I do understand stand where she is coming from.

Each room here on wire has its own dynamics. When I was younger I tended to only like being in rooms where there was only a handful of users. i felt it was better to get to know people.

I never talk down about any user. Defiantly not in public. So, if you (Evelina or PlayingMusic) thought I was. I am sorry about that.

Wire Mods, nor anyone really, can ever make everyone happy. We do our best to help remove issues. However we need users to also use their tools. Some people get upset because I keep telling them to block people. I understand that some feel this is a never ending process with some trolls. I block them and they keep coming back. I can say the something. I suspended/ban them and they keep coming back.

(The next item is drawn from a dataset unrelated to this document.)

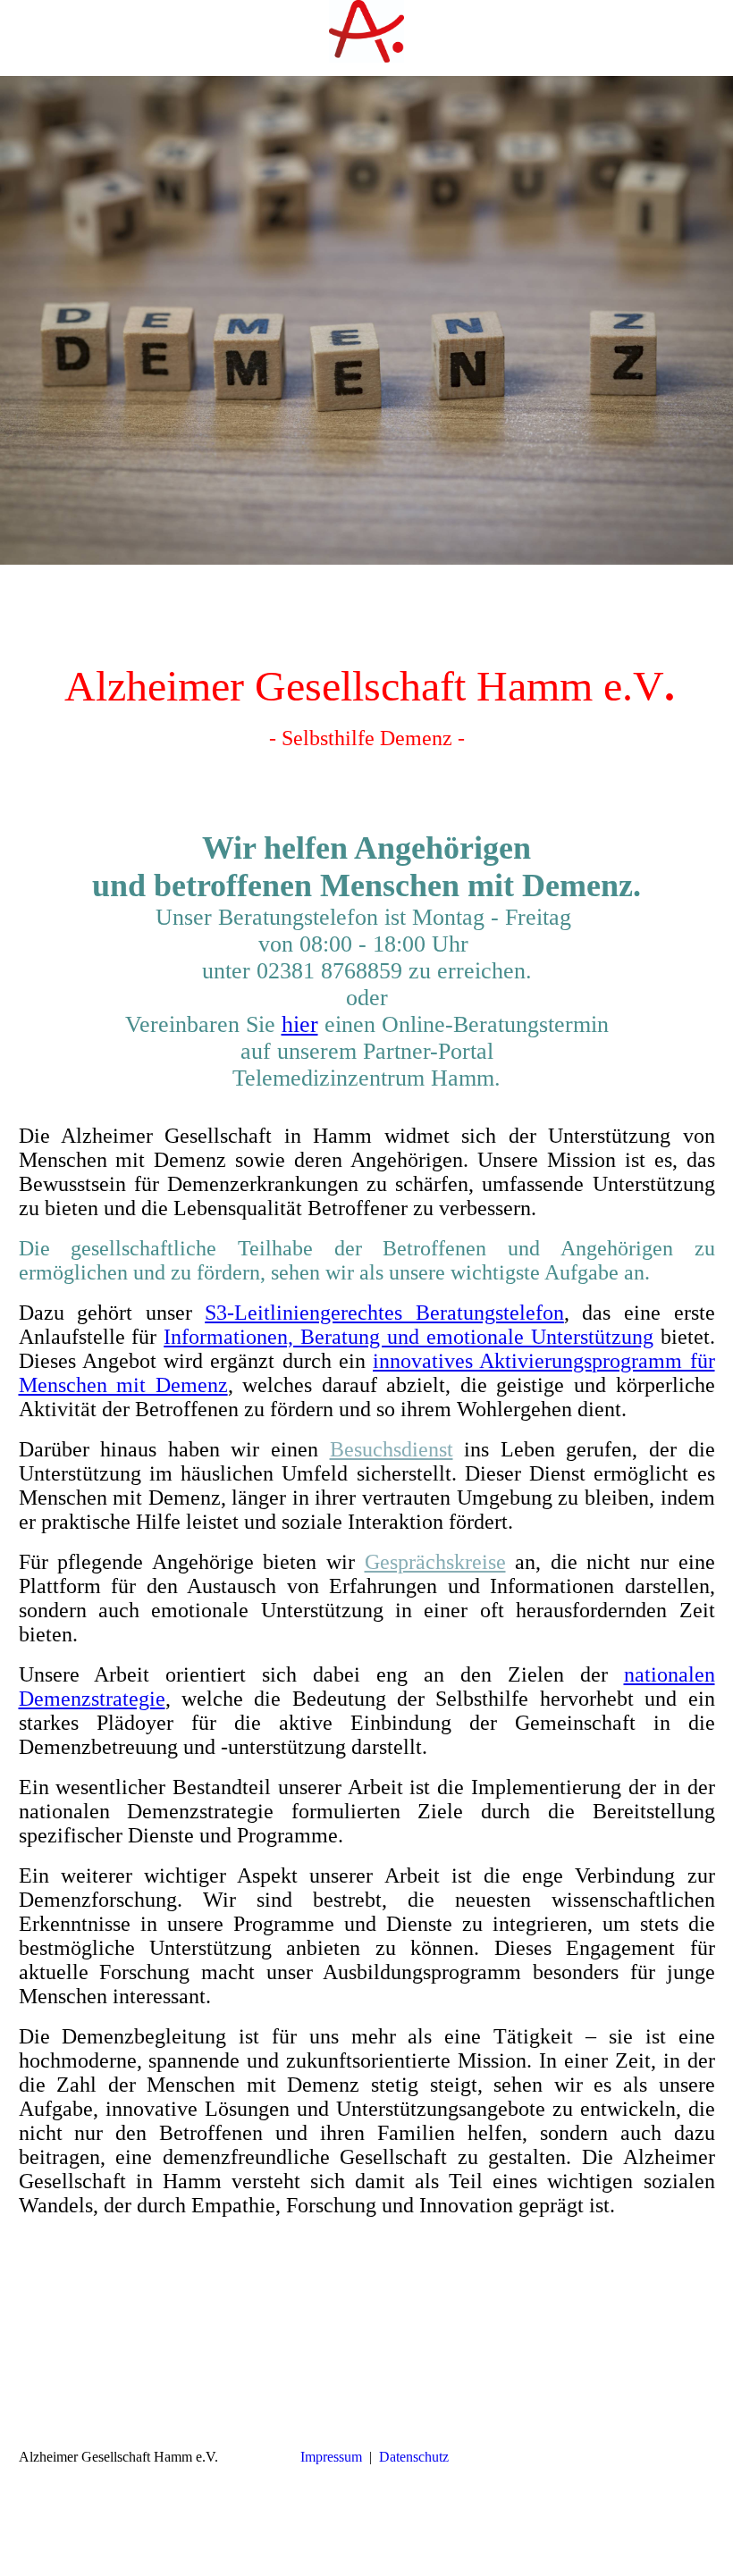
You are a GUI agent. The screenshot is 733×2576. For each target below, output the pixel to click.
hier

Any place we go there are going to be people we don't get along with. Just because I don't like person-a and anything they say to me is just going to make me madder doesn't mean that I can get them into legal issues.(this being an example in real life). Same goes on wire. Just because I do not like a person doesn't mean we can get mods to boot them. And, yes, we do have people who contact us trying to get a person booted just because the person asking does not like the person they want booted.

Funny thing is. Sometimes we can have both users asking us to boot the other person at the same time in different PM windows.

Some of you have been on wire for years and the people you who want us to boot have also been on here for years. Therefore you are tired of each other. You know where each others buttons are. You don't have to say much to get the other person going.

Users are not always able to see when a mod takes action on people so you can say "Mods don't do anything." However, we do. Maybe not when you think we should or maybe not as fast. We try to be fair. Though we are human and so it might not look like we are. Its all about objectivity and subjectivity.